— Begin QUOTED TEXT —

# Hauling PA trailer to OH legally



## Star1pup (Aug 3, 2004)

Some of the boats that interest me at located in PA. These are private owners, but how do I pull the boat from PA to OH without getting a ticket in both states?


----------



## Misdirection (Jul 16, 2012)

I believe that as long as you have the paperwork from the title transfer for that day, you are ok. But to be sure, I'd call your local state barracks and one in PA and see what they say.


----------



## bountyhunter (Apr 28, 2004)

I,ve been stopped by the high way patrol showed them I just purchased the rig and was sent on my way. 99% of the time you,ll never be stopped. towed my erie boat for most the summer and never new the plate was gone.


----------



## Shad Rap (Nov 10, 2010)

Yeah you can talk your way out of that one...no need to do anything until you get it back to ohio...and yes its legal...you're gonna have some type of paperwork/title saying you bought it right?


----------



## fastwater (Apr 1, 2014)

Not a boat but bought a truck out of Alabama. 
In lieu of getting a 30 day tag from Ala. I got a permit from their BMV to drive vehicle here to Ohio that cleared me through all states.
To avoid any issues while on the road, If it were me, I'd call the BMV in PA to find out their requirements.


----------



## FAB (May 26, 2013)

Bought a travel trailer over in mid PA a couple years ago. Went to local bmv agent to get title transferred and they issued a temp tag that I brought it home on.


----------



## CaneCorsoDad (Jun 11, 2017)

or do what most do and don't admit, use a plate from another trailer


----------



## miknad10 (Jun 12, 2011)

Bought boat in PA .CHECKED WITH STATE PARTROL.ALLOWED ONE WAY TRIP ON BILL OF SALE.


----------



## OrangeMilk (Oct 13, 2012)

When we bought our new boat and trailer we were told the bill of sale is valid as the boat and trailer registration for 45 days. Go get a receipt book from the dollar store and fill one out and have the seller sign it. With that and the title you will certainly have no issues on the one trip.

Also, in the state of Ohio you do not need to register your boat trailer if it never travels more than 10 miles from your home.


----------



## Shad Rap (Nov 10, 2010)

— End QUOTED TEXT —
— Begin RECORDED DATA —

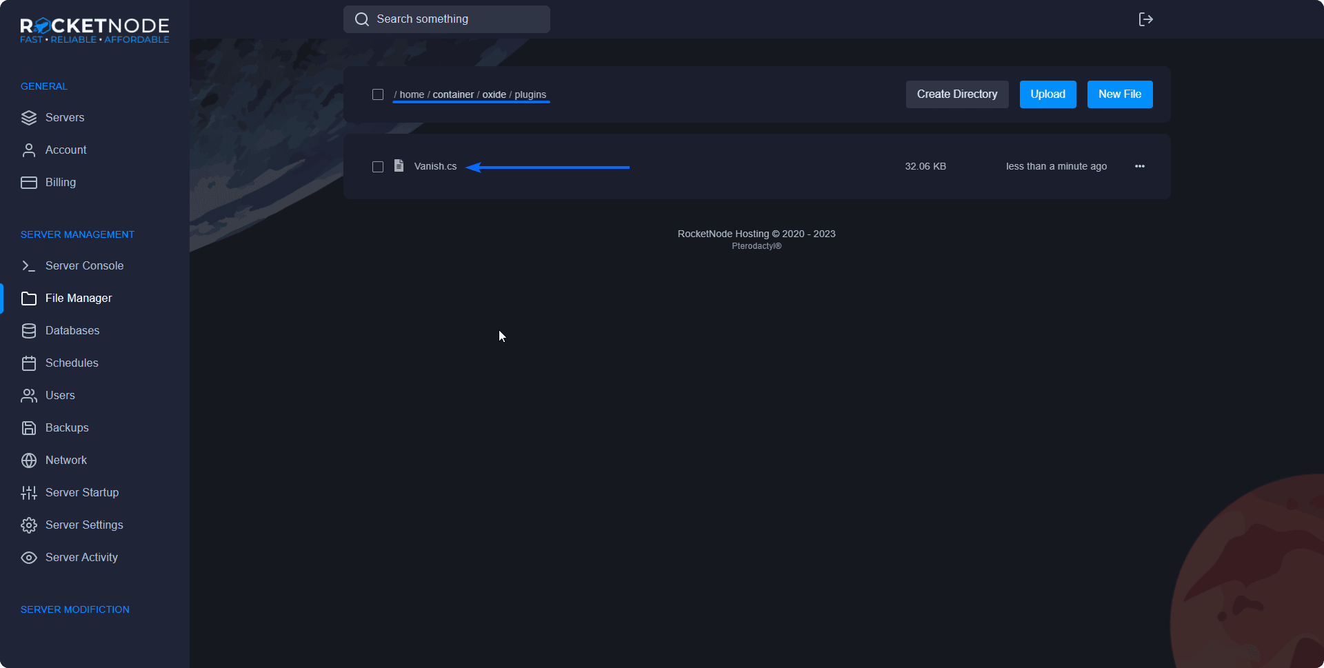Click the Network globe icon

— End RECORDED DATA —

Continue the forum thread on towing a newly bought boat and trailer from Pennsylvania to Ohio, starting right after its last line.

#### EXERCISE ANSWER
CaneCorsoDad said:


> or do what most do and don't admit, use a plate from another trailer


He said he wanted to do it legally...in reality all he has to do is haul it home with a bill of sale...thats it.


----------



## Shad Rap (Nov 10, 2010)

OrangeMilk said:


> When we bought our new boat and trailer we were told the bill of sale is valid as the boat and trailer registration for 45 days. Go get a receipt book from the dollar store and fill one out and have the seller sign it. With that and the title you will certainly have no issues on the one trip.
> 
> Also, in the state of Ohio you do not need to register your boat trailer if it never travels more than 10 miles from your home.


I've never heard that about boat trailer registration...interesting.


----------



## FAB (May 26, 2013)

OrangeMilk said:


> When we bought our new boat and trailer we were told the bill of sale is valid as the boat and trailer registration for 45 days. Go get a receipt book from the dollar store and fill one out and have the seller sign it. With that and the title you will certainly have no issues on the one trip.
> 
> Also, in the state of Ohio you do not need to register your boat trailer if it never travels more than 10 miles from your home.


Never heard or read that before . Where did you see that?


----------



## Shad Rap (Nov 10, 2010)

FAB said:


> Never heard or read that before . Where did you see that?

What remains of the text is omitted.